**EXERCISE REQUIREMENTS**: Copy out all the data, word for word.

[Stored data]
----------

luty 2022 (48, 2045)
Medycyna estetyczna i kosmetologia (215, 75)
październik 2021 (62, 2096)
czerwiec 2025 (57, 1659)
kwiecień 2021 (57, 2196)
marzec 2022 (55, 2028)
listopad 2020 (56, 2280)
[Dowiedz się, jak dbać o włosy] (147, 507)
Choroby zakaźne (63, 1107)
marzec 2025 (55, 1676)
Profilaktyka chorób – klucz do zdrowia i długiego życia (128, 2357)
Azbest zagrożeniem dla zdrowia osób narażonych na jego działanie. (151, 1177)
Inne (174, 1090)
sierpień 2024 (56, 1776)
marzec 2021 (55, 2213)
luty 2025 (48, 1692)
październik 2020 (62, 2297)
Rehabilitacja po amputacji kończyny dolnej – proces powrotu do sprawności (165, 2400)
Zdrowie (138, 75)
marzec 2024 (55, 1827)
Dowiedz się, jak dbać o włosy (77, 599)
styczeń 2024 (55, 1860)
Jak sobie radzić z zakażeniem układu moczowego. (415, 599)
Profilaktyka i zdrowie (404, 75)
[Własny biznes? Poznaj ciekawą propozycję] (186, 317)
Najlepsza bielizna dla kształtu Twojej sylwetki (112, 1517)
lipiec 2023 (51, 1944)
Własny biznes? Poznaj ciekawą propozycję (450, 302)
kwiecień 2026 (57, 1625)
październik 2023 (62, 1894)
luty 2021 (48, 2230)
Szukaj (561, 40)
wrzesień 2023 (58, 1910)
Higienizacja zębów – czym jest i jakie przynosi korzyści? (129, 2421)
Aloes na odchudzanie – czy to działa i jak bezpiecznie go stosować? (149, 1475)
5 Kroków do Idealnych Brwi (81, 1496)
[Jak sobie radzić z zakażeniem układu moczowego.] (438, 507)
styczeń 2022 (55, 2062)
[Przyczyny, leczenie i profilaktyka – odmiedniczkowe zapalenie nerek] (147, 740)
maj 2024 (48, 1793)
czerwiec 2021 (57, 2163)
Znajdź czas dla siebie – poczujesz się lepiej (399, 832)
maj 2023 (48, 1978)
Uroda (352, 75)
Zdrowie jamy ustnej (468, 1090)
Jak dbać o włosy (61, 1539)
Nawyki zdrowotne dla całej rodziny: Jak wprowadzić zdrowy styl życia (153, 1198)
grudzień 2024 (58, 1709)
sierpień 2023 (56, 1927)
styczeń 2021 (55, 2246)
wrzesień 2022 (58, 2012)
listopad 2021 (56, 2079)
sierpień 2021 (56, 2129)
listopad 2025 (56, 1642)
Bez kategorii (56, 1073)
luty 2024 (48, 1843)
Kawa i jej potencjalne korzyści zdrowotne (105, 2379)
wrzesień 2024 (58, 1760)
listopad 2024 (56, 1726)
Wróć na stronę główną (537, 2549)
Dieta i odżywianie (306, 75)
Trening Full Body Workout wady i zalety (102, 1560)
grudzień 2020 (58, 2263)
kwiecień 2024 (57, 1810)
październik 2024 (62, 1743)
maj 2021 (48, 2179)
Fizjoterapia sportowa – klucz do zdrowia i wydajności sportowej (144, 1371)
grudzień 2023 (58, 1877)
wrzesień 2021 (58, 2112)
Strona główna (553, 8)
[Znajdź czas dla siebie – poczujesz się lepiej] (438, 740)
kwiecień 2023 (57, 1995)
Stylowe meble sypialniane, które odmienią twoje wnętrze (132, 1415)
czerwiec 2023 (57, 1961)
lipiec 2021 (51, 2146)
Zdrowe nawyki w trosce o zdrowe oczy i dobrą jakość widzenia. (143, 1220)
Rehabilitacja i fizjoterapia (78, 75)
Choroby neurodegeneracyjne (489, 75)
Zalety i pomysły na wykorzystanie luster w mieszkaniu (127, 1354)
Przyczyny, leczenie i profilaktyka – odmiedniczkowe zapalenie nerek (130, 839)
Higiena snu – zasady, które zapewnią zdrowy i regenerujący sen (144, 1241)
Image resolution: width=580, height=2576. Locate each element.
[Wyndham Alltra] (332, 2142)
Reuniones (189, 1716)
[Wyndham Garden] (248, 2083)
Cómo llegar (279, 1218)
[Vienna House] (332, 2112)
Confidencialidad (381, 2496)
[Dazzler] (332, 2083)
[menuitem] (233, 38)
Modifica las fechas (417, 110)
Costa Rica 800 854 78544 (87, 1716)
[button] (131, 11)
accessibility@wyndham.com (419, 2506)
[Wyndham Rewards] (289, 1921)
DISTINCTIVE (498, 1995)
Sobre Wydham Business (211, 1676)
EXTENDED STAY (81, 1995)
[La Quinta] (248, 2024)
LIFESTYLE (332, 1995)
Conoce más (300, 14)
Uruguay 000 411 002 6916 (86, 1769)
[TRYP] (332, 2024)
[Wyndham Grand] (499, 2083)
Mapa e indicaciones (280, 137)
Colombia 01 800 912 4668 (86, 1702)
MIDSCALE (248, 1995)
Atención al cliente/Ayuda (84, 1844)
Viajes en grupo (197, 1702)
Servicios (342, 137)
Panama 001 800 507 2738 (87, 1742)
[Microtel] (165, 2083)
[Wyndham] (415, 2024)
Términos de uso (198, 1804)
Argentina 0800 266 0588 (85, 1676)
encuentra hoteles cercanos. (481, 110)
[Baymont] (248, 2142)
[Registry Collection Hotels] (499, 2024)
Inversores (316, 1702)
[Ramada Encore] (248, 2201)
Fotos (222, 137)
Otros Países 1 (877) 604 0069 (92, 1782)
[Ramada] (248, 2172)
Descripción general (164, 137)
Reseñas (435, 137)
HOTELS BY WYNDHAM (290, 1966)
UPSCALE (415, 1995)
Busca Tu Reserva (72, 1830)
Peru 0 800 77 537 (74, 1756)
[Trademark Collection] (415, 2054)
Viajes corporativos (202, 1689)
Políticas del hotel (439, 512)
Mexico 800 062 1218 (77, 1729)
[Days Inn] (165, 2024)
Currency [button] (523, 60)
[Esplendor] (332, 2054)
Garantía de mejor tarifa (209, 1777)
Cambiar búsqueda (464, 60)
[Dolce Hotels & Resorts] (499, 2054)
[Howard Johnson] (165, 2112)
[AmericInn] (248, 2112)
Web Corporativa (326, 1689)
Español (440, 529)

----------

**TASK RESULT**:
luty 2022 (48, 2045)
Medycyna estetyczna i kosmetologia (215, 75)
październik 2021 (62, 2096)
czerwiec 2025 (57, 1659)
kwiecień 2021 (57, 2196)
marzec 2022 (55, 2028)
listopad 2020 (56, 2280)
[Dowiedz się, jak dbać o włosy] (147, 507)
Choroby zakaźne (63, 1107)
marzec 2025 (55, 1676)
Profilaktyka chorób – klucz do zdrowia i długiego życia (128, 2357)
Azbest zagrożeniem dla zdrowia osób narażonych na jego działanie. (151, 1177)
Inne (174, 1090)
sierpień 2024 (56, 1776)
marzec 2021 (55, 2213)
luty 2025 (48, 1692)
październik 2020 (62, 2297)
Rehabilitacja po amputacji kończyny dolnej – proces powrotu do sprawności (165, 2400)
Zdrowie (138, 75)
marzec 2024 (55, 1827)
Dowiedz się, jak dbać o włosy (77, 599)
styczeń 2024 (55, 1860)
Jak sobie radzić z zakażeniem układu moczowego. (415, 599)
Profilaktyka i zdrowie (404, 75)
[Własny biznes? Poznaj ciekawą propozycję] (186, 317)
Najlepsza bielizna dla kształtu Twojej sylwetki (112, 1517)
lipiec 2023 (51, 1944)
Własny biznes? Poznaj ciekawą propozycję (450, 302)
kwiecień 2026 (57, 1625)
październik 2023 (62, 1894)
luty 2021 (48, 2230)
Szukaj (561, 40)
wrzesień 2023 (58, 1910)
Higienizacja zębów – czym jest i jakie przynosi korzyści? (129, 2421)
Aloes na odchudzanie – czy to działa i jak bezpiecznie go stosować? (149, 1475)
5 Kroków do Idealnych Brwi (81, 1496)
[Jak sobie radzić z zakażeniem układu moczowego.] (438, 507)
styczeń 2022 (55, 2062)
[Przyczyny, leczenie i profilaktyka – odmiedniczkowe zapalenie nerek] (147, 740)
maj 2024 (48, 1793)
czerwiec 2021 (57, 2163)
Znajdź czas dla siebie – poczujesz się lepiej (399, 832)
maj 2023 (48, 1978)
Uroda (352, 75)
Zdrowie jamy ustnej (468, 1090)
Jak dbać o włosy (61, 1539)
Nawyki zdrowotne dla całej rodziny: Jak wprowadzić zdrowy styl życia (153, 1198)
grudzień 2024 (58, 1709)
sierpień 2023 (56, 1927)
styczeń 2021 (55, 2246)
wrzesień 2022 (58, 2012)
listopad 2021 (56, 2079)
sierpień 2021 (56, 2129)
listopad 2025 (56, 1642)
Bez kategorii (56, 1073)
luty 2024 (48, 1843)
Kawa i jej potencjalne korzyści zdrowotne (105, 2379)
wrzesień 2024 (58, 1760)
listopad 2024 (56, 1726)
Wróć na stronę główną (537, 2549)
Dieta i odżywianie (306, 75)
Trening Full Body Workout wady i zalety (102, 1560)
grudzień 2020 (58, 2263)
kwiecień 2024 (57, 1810)
październik 2024 (62, 1743)
maj 2021 (48, 2179)
Fizjoterapia sportowa – klucz do zdrowia i wydajności sportowej (144, 1371)
grudzień 2023 (58, 1877)
wrzesień 2021 (58, 2112)
Strona główna (553, 8)
[Znajdź czas dla siebie – poczujesz się lepiej] (438, 740)
kwiecień 2023 (57, 1995)
Stylowe meble sypialniane, które odmienią twoje wnętrze (132, 1415)
czerwiec 2023 (57, 1961)
lipiec 2021 (51, 2146)
Zdrowe nawyki w trosce o zdrowe oczy i dobrą jakość widzenia. (143, 1220)
Rehabilitacja i fizjoterapia (78, 75)
Choroby neurodegeneracyjne (489, 75)
Zalety i pomysły na wykorzystanie luster w mieszkaniu (127, 1354)
Przyczyny, leczenie i profilaktyka – odmiedniczkowe zapalenie nerek (130, 839)
Higiena snu – zasady, które zapewnią zdrowy i regenerujący sen (144, 1241)
Image resolution: width=580, height=2576. Locate each element.
[Wyndham Alltra] (332, 2142)
Reuniones (189, 1716)
[Wyndham Garden] (248, 2083)
Cómo llegar (279, 1218)
[Vienna House] (332, 2112)
Confidencialidad (381, 2496)
[Dazzler] (332, 2083)
[menuitem] (233, 38)
Modifica las fechas (417, 110)
Costa Rica 800 854 78544 (87, 1716)
[button] (131, 11)
accessibility@wyndham.com (419, 2506)
[Wyndham Rewards] (289, 1921)
DISTINCTIVE (498, 1995)
Sobre Wydham Business (211, 1676)
EXTENDED STAY (81, 1995)
[La Quinta] (248, 2024)
LIFESTYLE (332, 1995)
Conoce más (300, 14)
Uruguay 000 411 002 6916 (86, 1769)
[TRYP] (332, 2024)
[Wyndham Grand] (499, 2083)
Mapa e indicaciones (280, 137)
Colombia 01 800 912 4668 (86, 1702)
MIDSCALE (248, 1995)
Atención al cliente/Ayuda (84, 1844)
Viajes en grupo (197, 1702)
Servicios (342, 137)
Panama 001 800 507 2738 (87, 1742)
[Microtel] (165, 2083)
[Wyndham] (415, 2024)
Términos de uso (198, 1804)
Argentina 0800 266 0588 (85, 1676)
encuentra hoteles cercanos. (481, 110)
[Baymont] (248, 2142)
[Registry Collection Hotels] (499, 2024)
Inversores (316, 1702)
[Ramada Encore] (248, 2201)
Fotos (222, 137)
Otros Países 1 (877) 604 0069 (92, 1782)
[Ramada] (248, 2172)
Descripción general (164, 137)
Reseñas (435, 137)
HOTELS BY WYNDHAM (290, 1966)
UPSCALE (415, 1995)
Busca Tu Reserva (72, 1830)
Peru 0 800 77 537 (74, 1756)
[Trademark Collection] (415, 2054)
Viajes corporativos (202, 1689)
Políticas del hotel (439, 512)
Mexico 800 062 1218 (77, 1729)
[Days Inn] (165, 2024)
Currency [button] (523, 60)
[Esplendor] (332, 2054)
Garantía de mejor tarifa (209, 1777)
Cambiar búsqueda (464, 60)
[Dolce Hotels & Resorts] (499, 2054)
[Howard Johnson] (165, 2112)
[AmericInn] (248, 2112)
Web Corporativa (326, 1689)
Español (440, 529)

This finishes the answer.